RECORDS FOR THE TASK section start
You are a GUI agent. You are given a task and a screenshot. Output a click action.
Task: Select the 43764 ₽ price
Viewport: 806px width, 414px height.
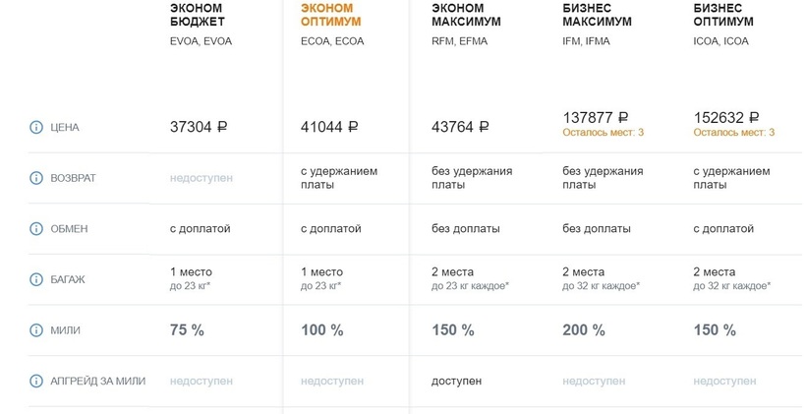point(460,127)
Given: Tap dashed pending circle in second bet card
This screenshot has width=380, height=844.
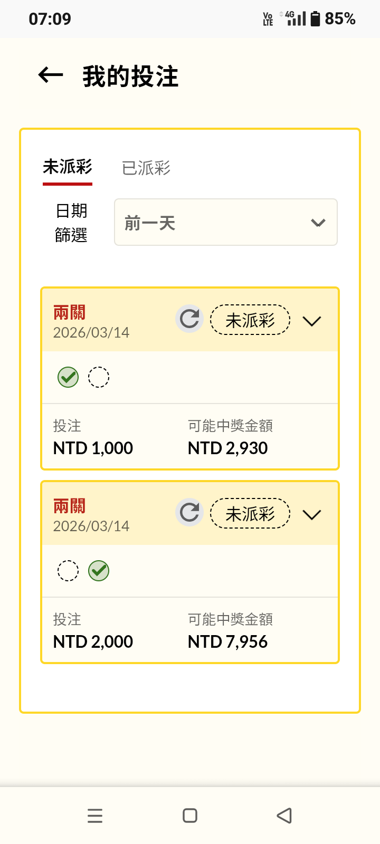Looking at the screenshot, I should tap(68, 571).
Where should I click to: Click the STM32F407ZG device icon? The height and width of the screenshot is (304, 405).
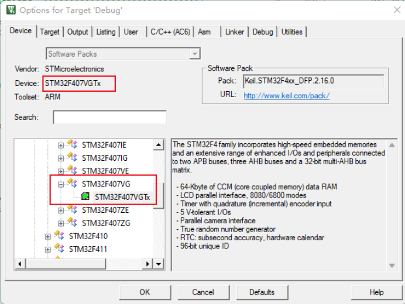[x=73, y=223]
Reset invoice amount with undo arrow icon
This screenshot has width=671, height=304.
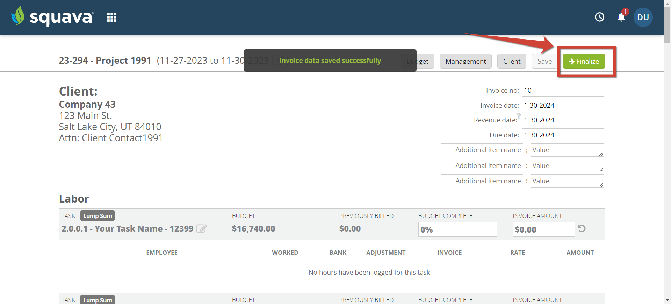pos(582,228)
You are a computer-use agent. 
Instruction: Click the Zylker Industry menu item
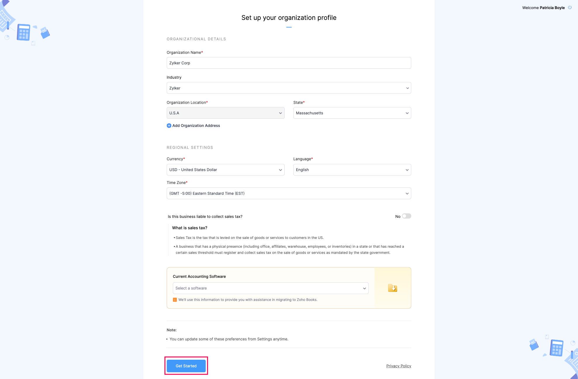point(289,88)
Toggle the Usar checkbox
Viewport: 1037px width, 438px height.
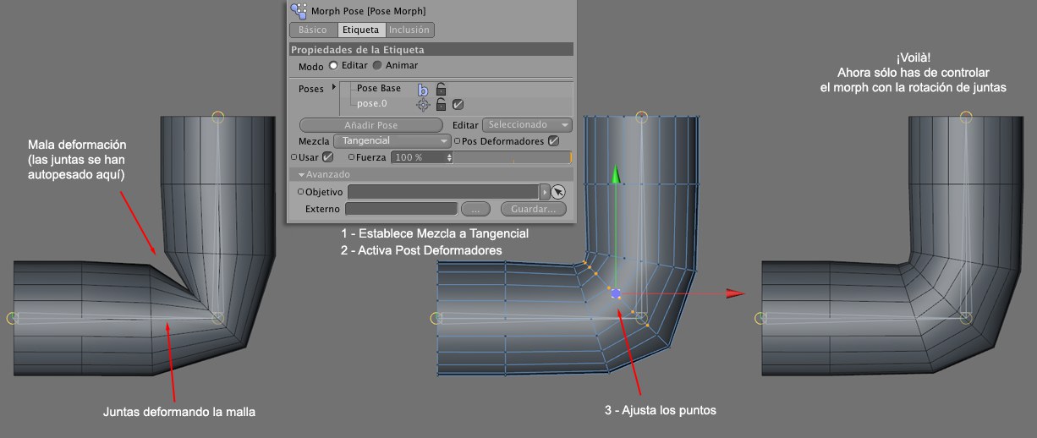(328, 157)
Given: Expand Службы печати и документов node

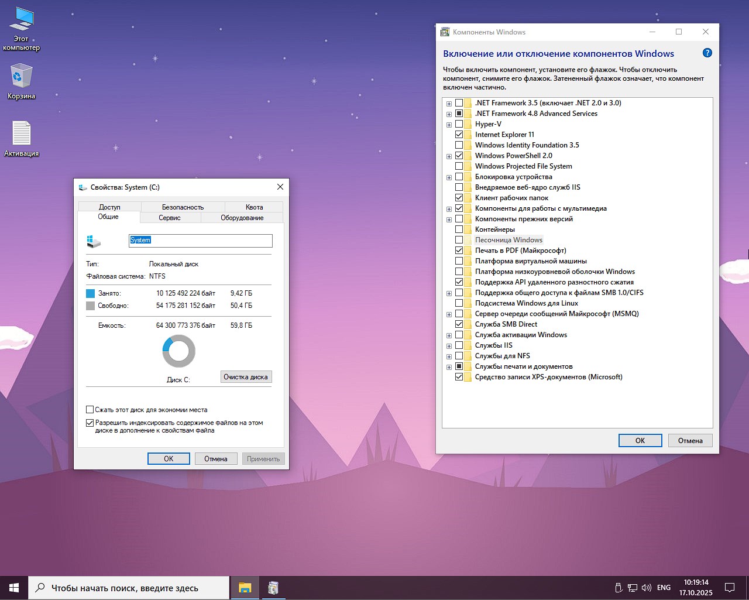Looking at the screenshot, I should (449, 367).
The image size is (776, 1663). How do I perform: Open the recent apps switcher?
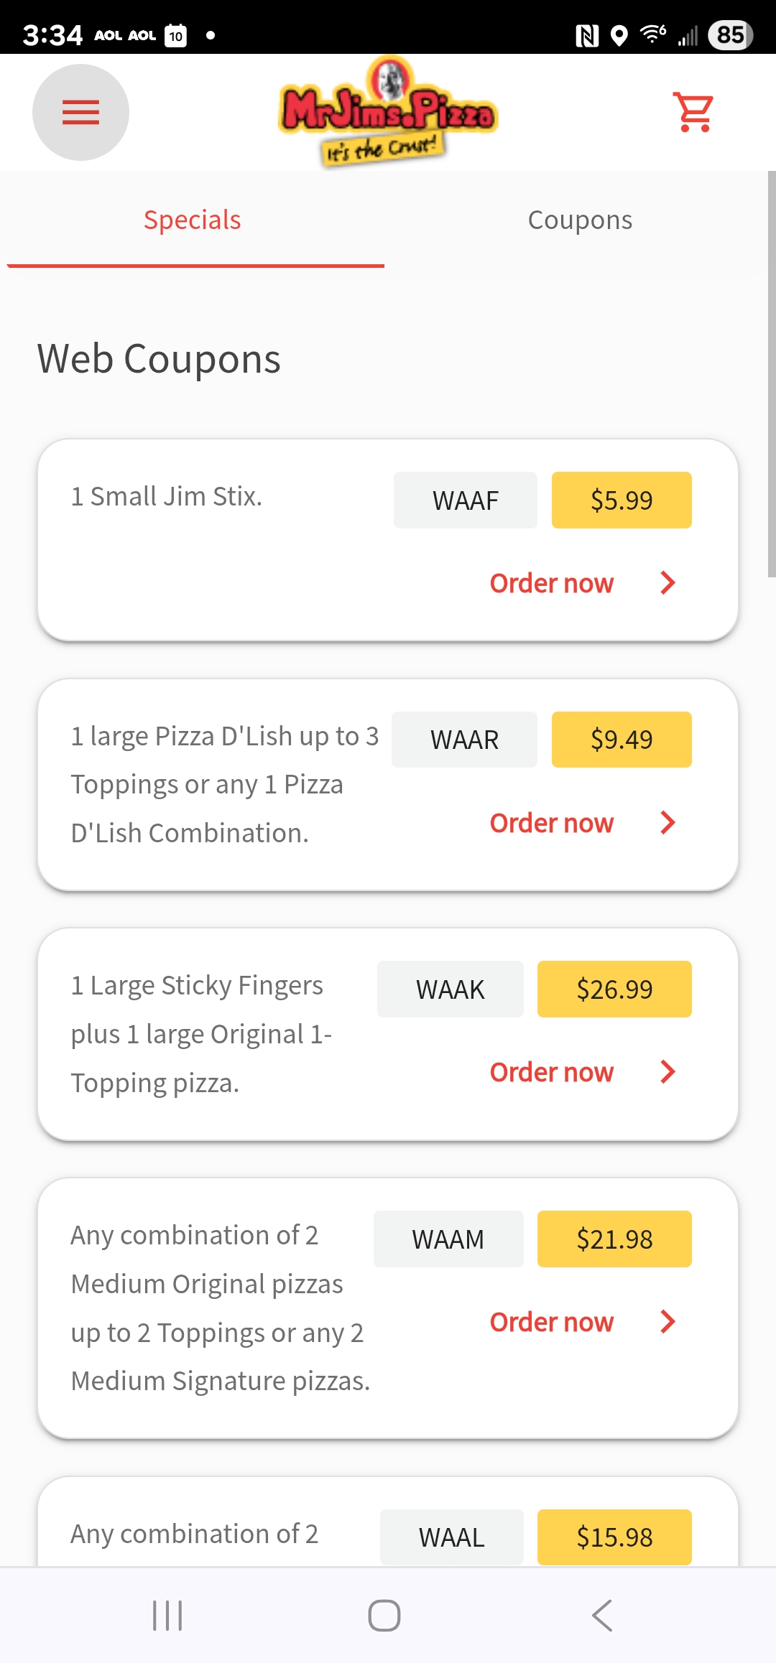[x=167, y=1616]
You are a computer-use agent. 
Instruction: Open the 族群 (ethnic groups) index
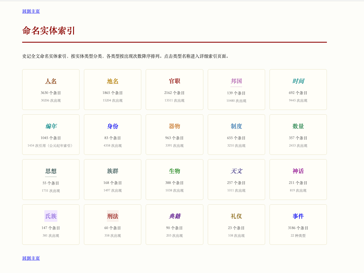point(112,171)
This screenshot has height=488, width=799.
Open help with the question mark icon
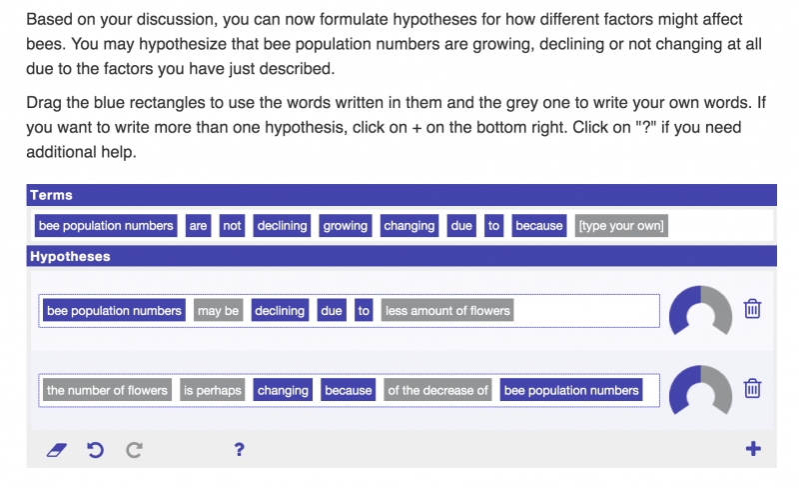click(x=240, y=450)
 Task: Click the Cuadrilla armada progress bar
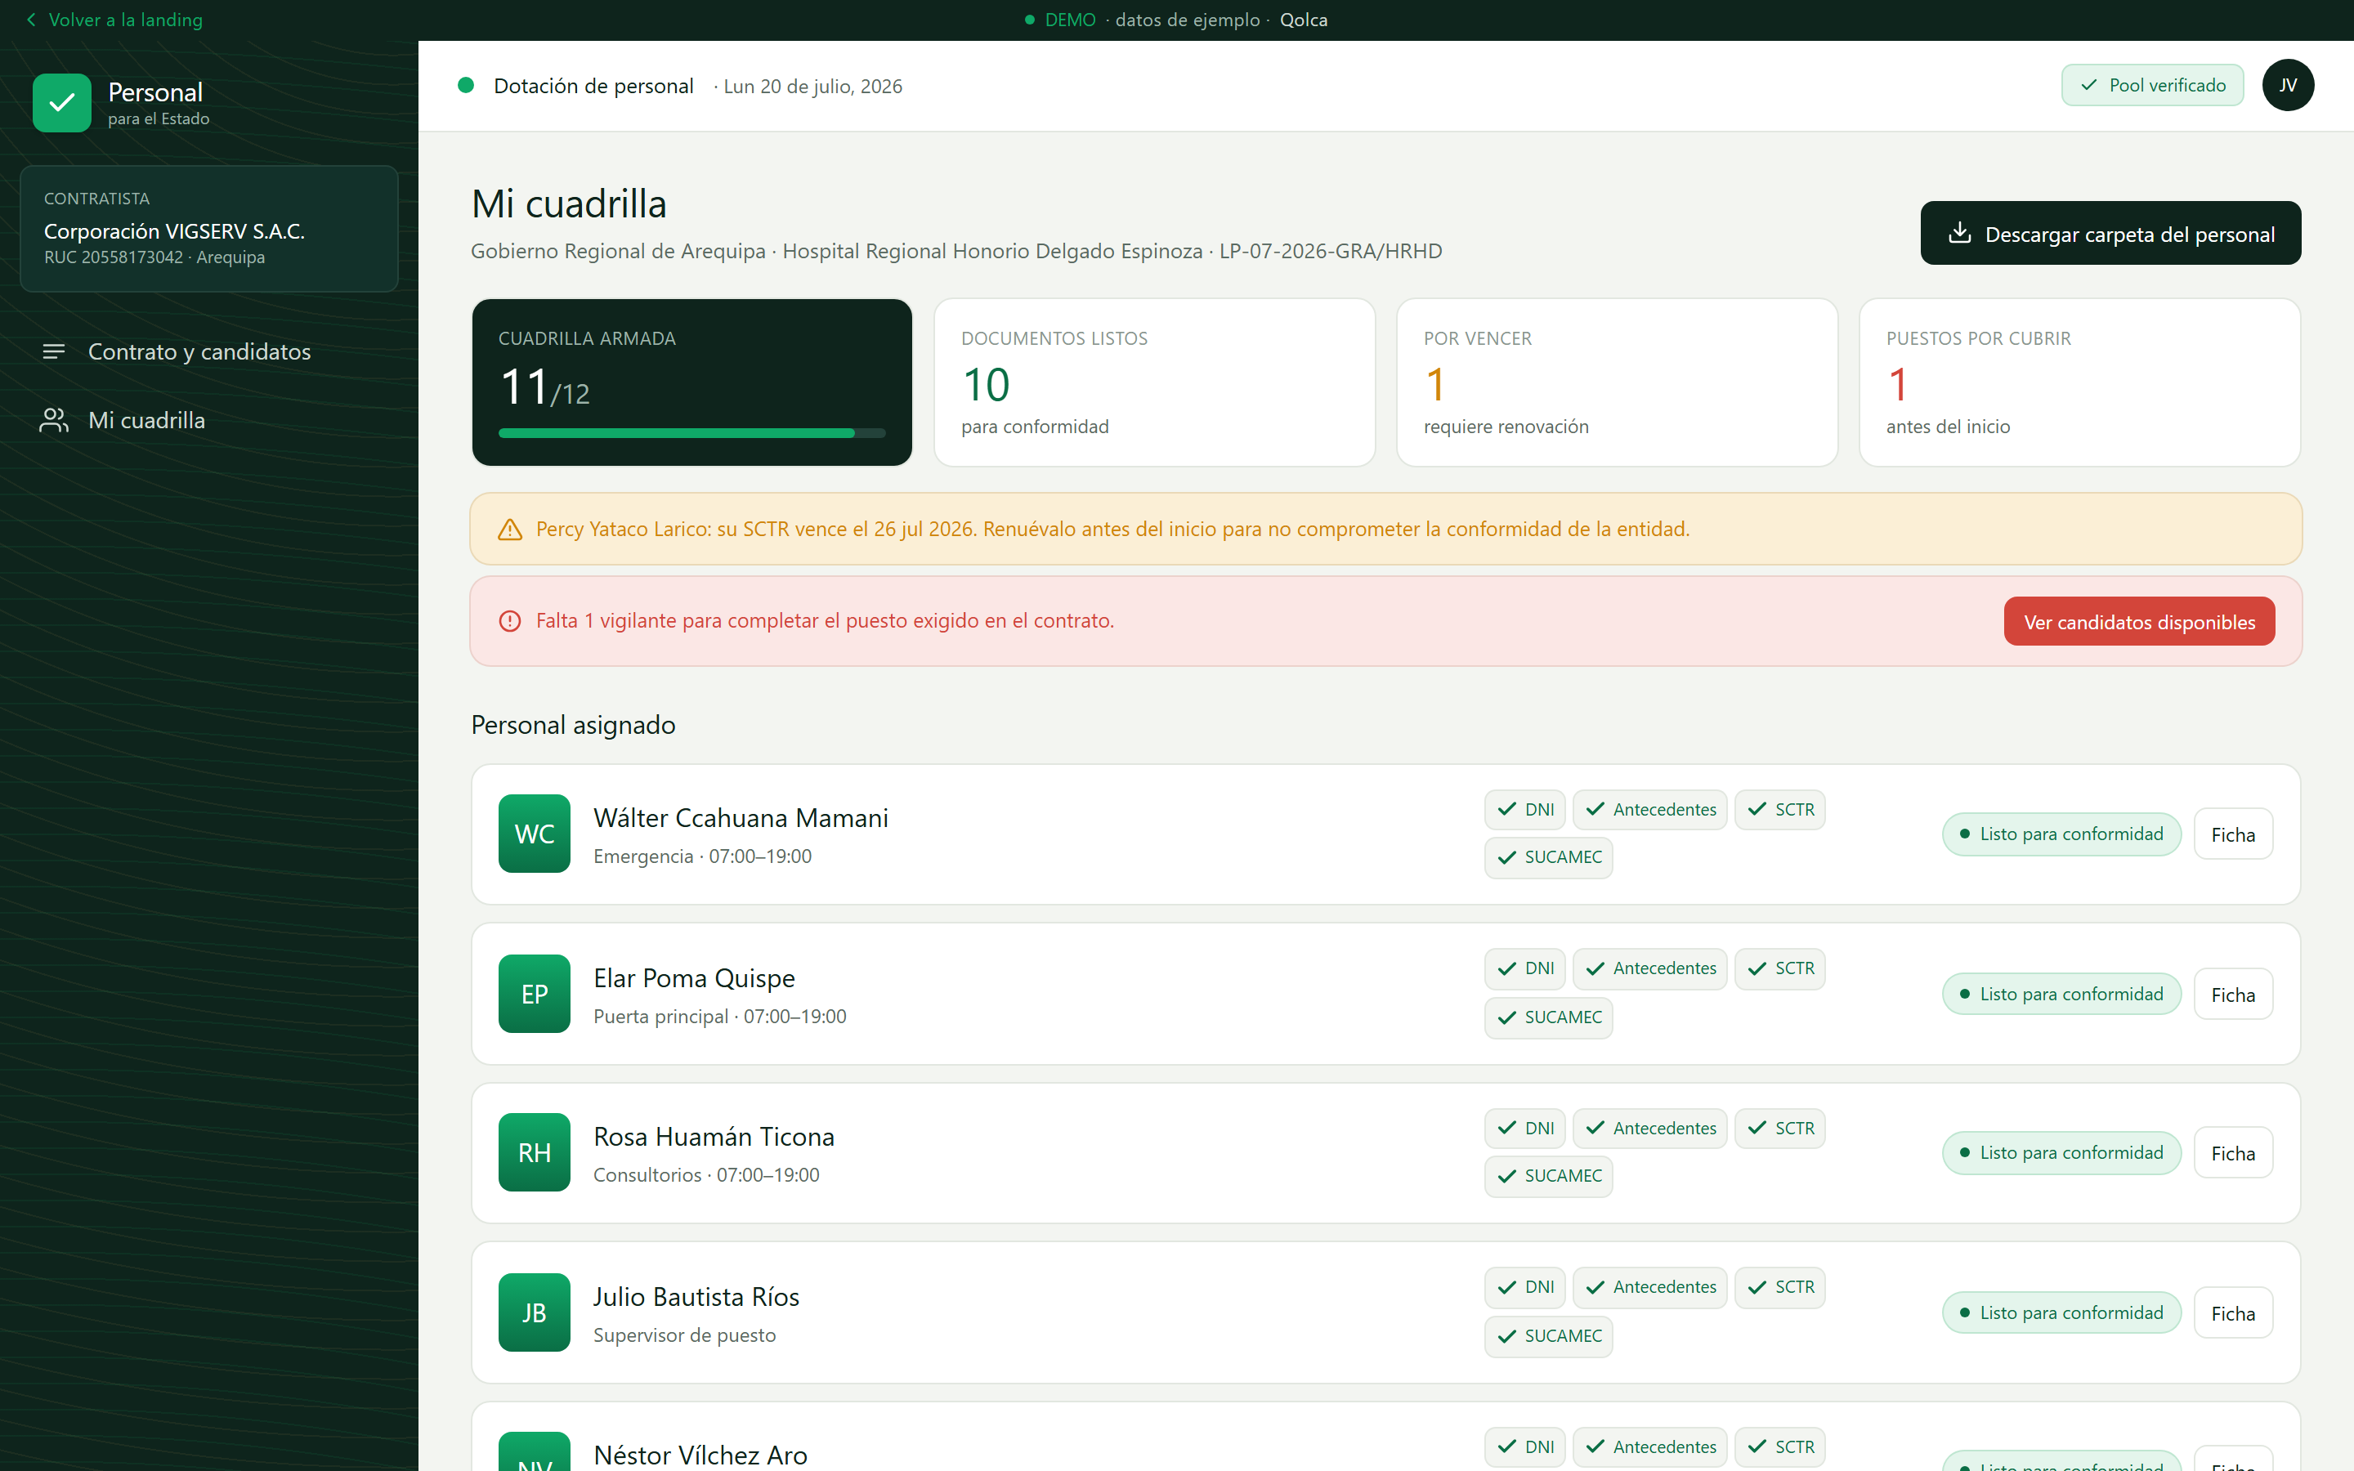pyautogui.click(x=692, y=433)
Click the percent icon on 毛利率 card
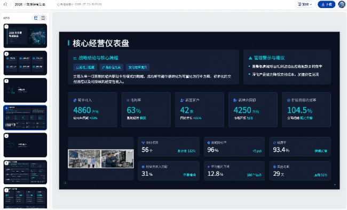 (x=128, y=100)
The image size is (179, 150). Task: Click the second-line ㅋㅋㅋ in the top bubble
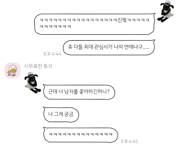[x=55, y=26]
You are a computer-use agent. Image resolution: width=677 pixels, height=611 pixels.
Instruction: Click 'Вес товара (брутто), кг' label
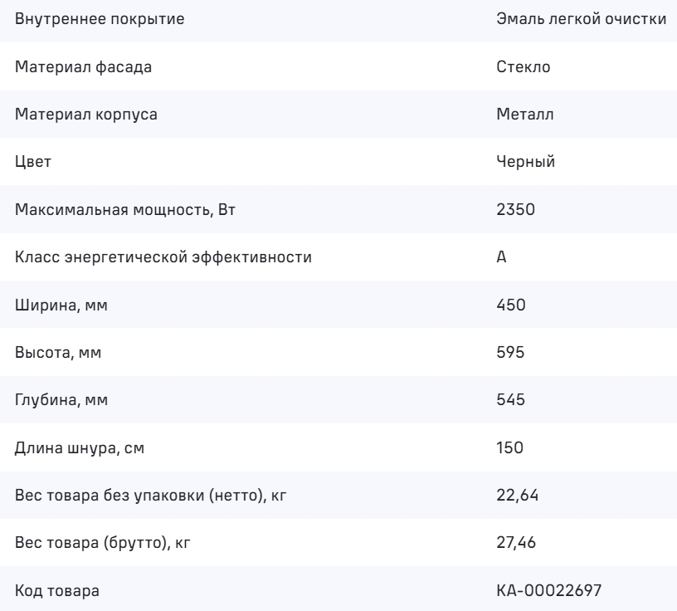[109, 544]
RECORDS FOR THE TASK section end
→ **GOAL OF THE EXERCISE**
Nothing but the pictures may be dropped as you repeat the listing above exactly.

→ **COMPLETED TASK**
You are a GUI agent. You are given a task and a screenshot. Output a click action.
Task: Select the 43764 ₽ price
Viewport: 806px width, 414px height.
point(460,127)
Given: Tap dashed pending circle in second bet card
This screenshot has width=380, height=844.
Looking at the screenshot, I should tap(68, 571).
Where should I click to: Click the STM32F407ZG device icon? The height and width of the screenshot is (304, 405).
[x=73, y=223]
Reset invoice amount with undo arrow icon
This screenshot has width=671, height=304.
pos(582,228)
You are a computer-use agent. 
Instruction: Click the Zylker Industry menu item
point(289,88)
Toggle the Usar checkbox
Viewport: 1037px width, 438px height.
(328, 157)
Given: Expand Службы печати и документов node

Looking at the screenshot, I should (449, 367).
The image size is (776, 1663). How do I perform: Open the recent apps switcher?
[x=167, y=1616]
You are a computer-use agent. 
Instruction: Open the 族群 (ethnic groups) index
point(112,171)
This screenshot has height=488, width=799.
Open help with the question mark icon
click(x=240, y=450)
 Task: Click the Cuadrilla armada progress bar
pyautogui.click(x=692, y=433)
Click the percent icon on 毛利率 card
 (x=128, y=100)
The image size is (179, 150). Task: Click the second-line ㅋㅋㅋ in the top bubble
[x=55, y=26]
You are a computer-use agent. Image resolution: width=677 pixels, height=611 pixels.
Instruction: Click 'Вес товара (брутто), кг' label
[109, 544]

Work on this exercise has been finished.